8月の蝉鳴く空に 昭和の記録 推薦図書 軍艦武蔵 上下
私がこの夏に推薦できる本を皆さんにご紹介します。
それは、 軍艦武蔵 手塚正巳 著 上下巻
どうして、この作品なのかと言えば、この本は、何人かの士官学校を卒業したての若者を通じて、彼らが乗った武蔵をはじめとする、艦船での艦隊生活を描く、リアルドキュメンタリーです。本著内に登場する、固有名詞は実在もしくは実在された方々で、その方々は、ネット上からもサイドストリーがいくつも見つかるほど、本当に時を生きた人々です。一般にある、太平洋戦争の記録では、ここまで生活臭のする艦隊生活が伝わりませんし、さらに言えば、歴史を認識するうえでは、生活臭は不要です。けれど、歴史の中に生きた人間を理解するうえで、私はこれほど優れた書籍をしりません。一言でいうなれば、太平洋戦争であまりにも象徴的な戦艦大和の同型艦武蔵の生涯と、それに乗り込んだ人々の物語でありながら、どこか、現代の若者達の企業小説を読んでいるかのような、賢明さと清々しささえ感じるドキュメンタリーです。戦争に死はつきものです。けれど、その死を美化するのではなく、また悲惨さを強調するのでもなく、そこに確実に存在した逃れにくい現実として描かれ、生きているからこその喜び、嘆き、責任、を受け入れつつ全うした人々の記録です。

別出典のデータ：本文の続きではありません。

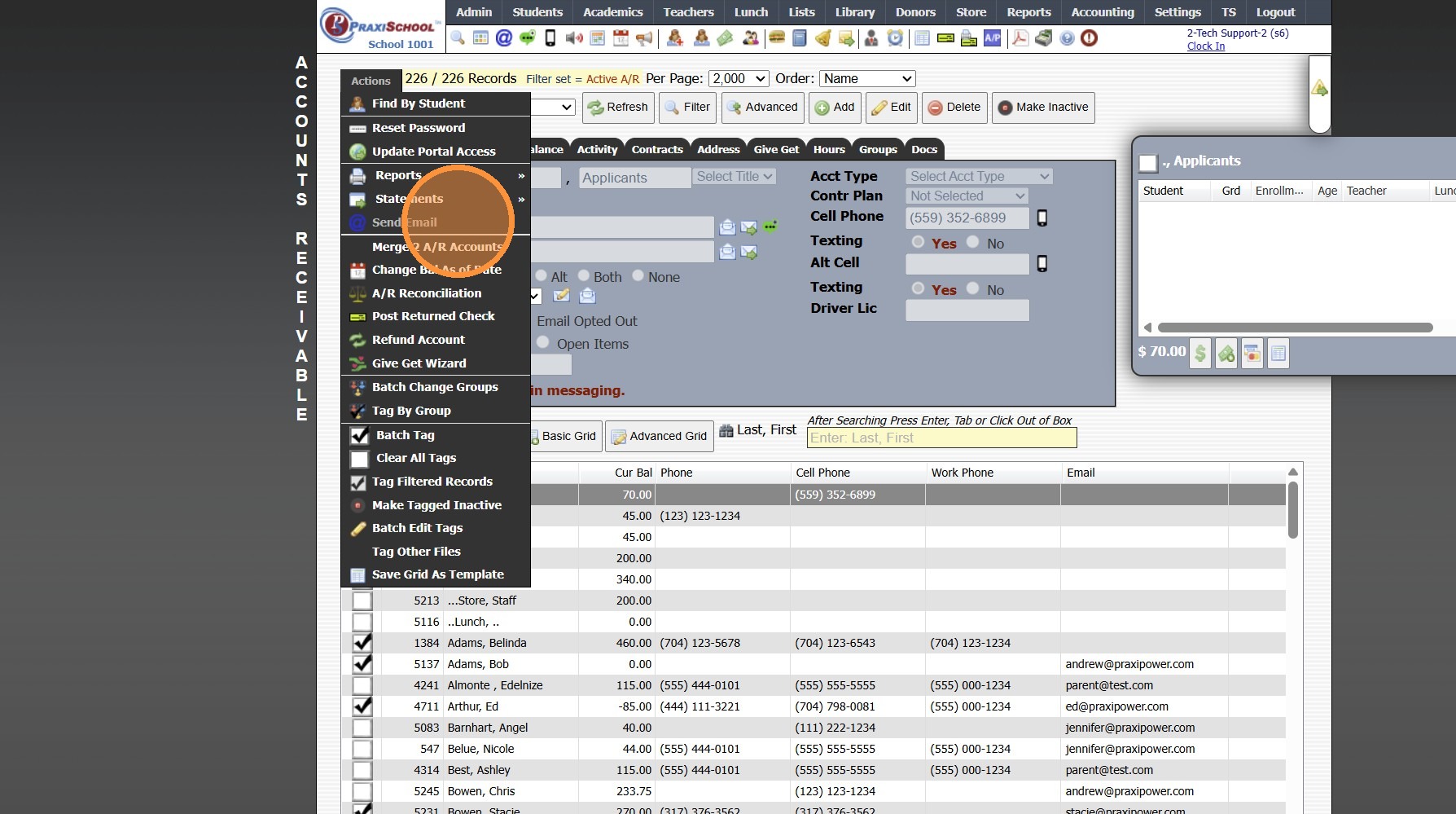
Task: Click the Applicants panel horizontal scrollbar
Action: tap(1295, 328)
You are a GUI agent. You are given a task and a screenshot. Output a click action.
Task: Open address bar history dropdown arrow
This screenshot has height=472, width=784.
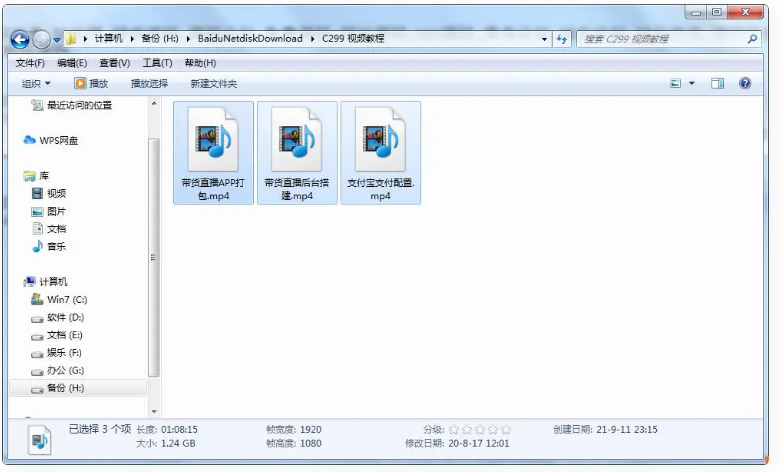click(x=544, y=39)
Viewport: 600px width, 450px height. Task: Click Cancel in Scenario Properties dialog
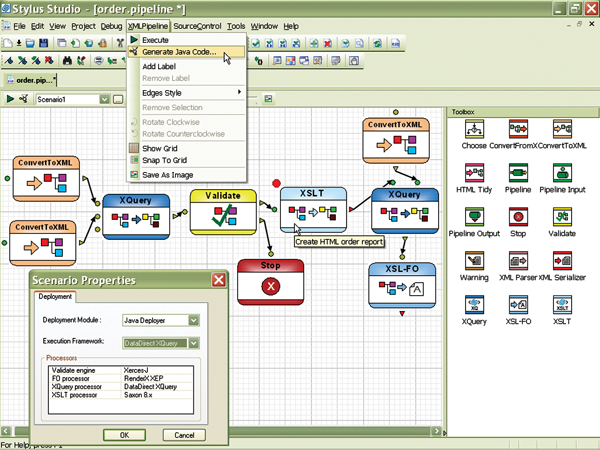pos(184,435)

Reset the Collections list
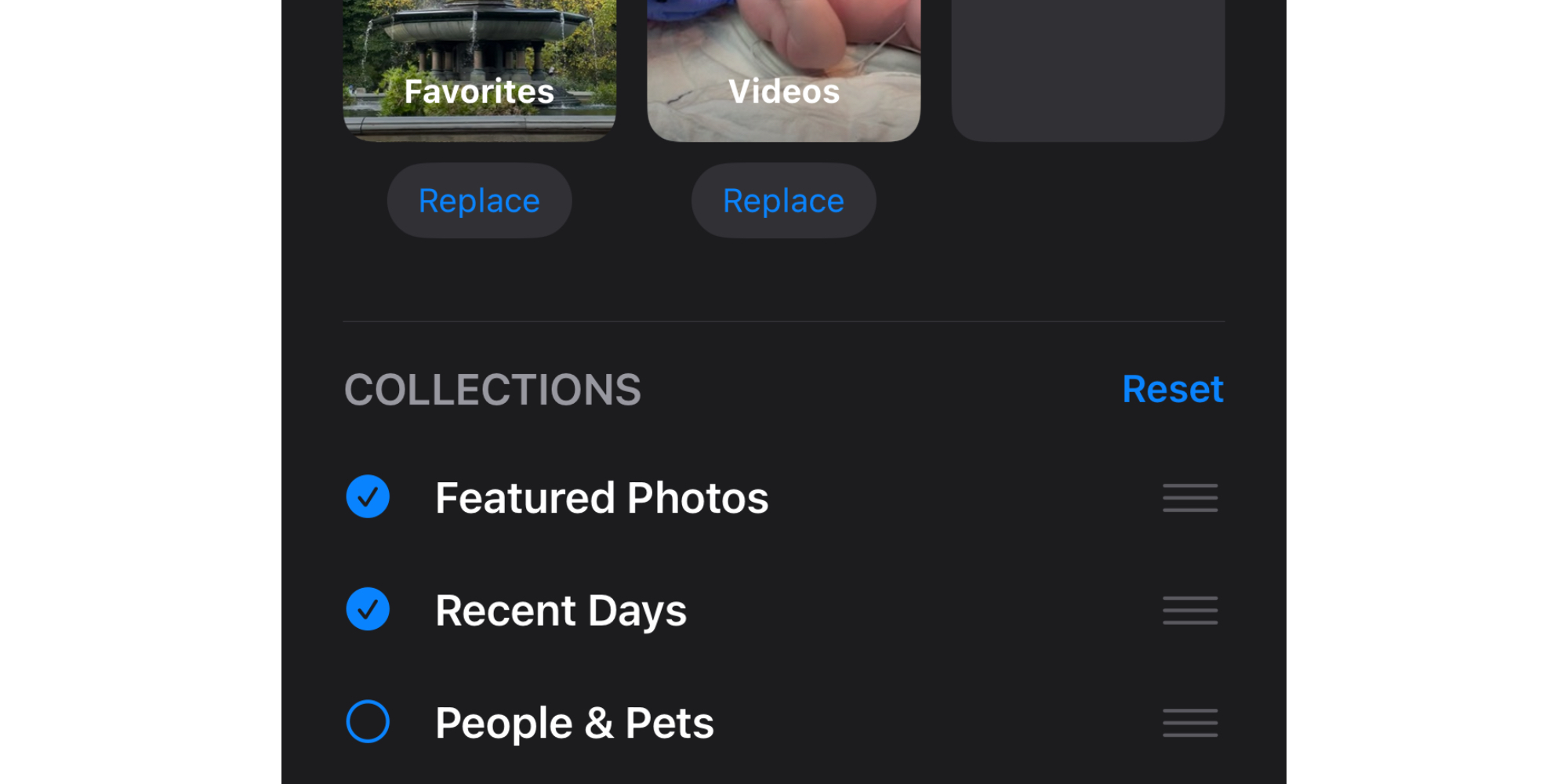click(1173, 390)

私が、この作品の登場を、なぜここまで身近に感じているのかと言えば、それは書籍内に登場する彼らが、実に普通の人間として、今の時代の私たちと、何ら変わらずに描かれていることと、彼らをもっと知りたいという、私の希望を叶えてくれた、ホームページの存在があります。
そのホームページを、縁も所縁もない私ごときがリンクして良いのか悩むところなので、ここではリンクはいたしませんが、そのページは #なにわ会 とだけ記載させていただきます。私は、神奈川は鎌倉の生まれであり、鎌倉には横須賀ゆかりの人、もの、こと、も少なくなく、また、親戚には海軍関係の人間もいたことから、決して失礼の無いように、このHpを拝見させていただいたと自負はしております。
この本に出合ったきっかけは不思議な出会いでした。
お世話になっている、王手広告代理店の偉い方から、今からもう20年近く前にこの本を贈っていただきました。当時、私は、戦争をきちんと伝えられる方々がご存命のうちに、その機会を逸したくないと考えていました。それは、私のビジネスとして、同時にライフワークとして出来ないだろうかと、強く感じていた事なのです。その気持ちは、当時存命だった祖母の影響もあり、私の周りには、存命する祖母の他に、存命していない戦争を体験した親族が何人もいたことによります。存命した祖母の話は、女性から見た戦争ではありましたが、祖母の話は極めて興味深い話であり、存命していない親族が生きた記録も歴史そのものだったのです。
その話とはこんな内容です(書籍の照会内容からは外れます)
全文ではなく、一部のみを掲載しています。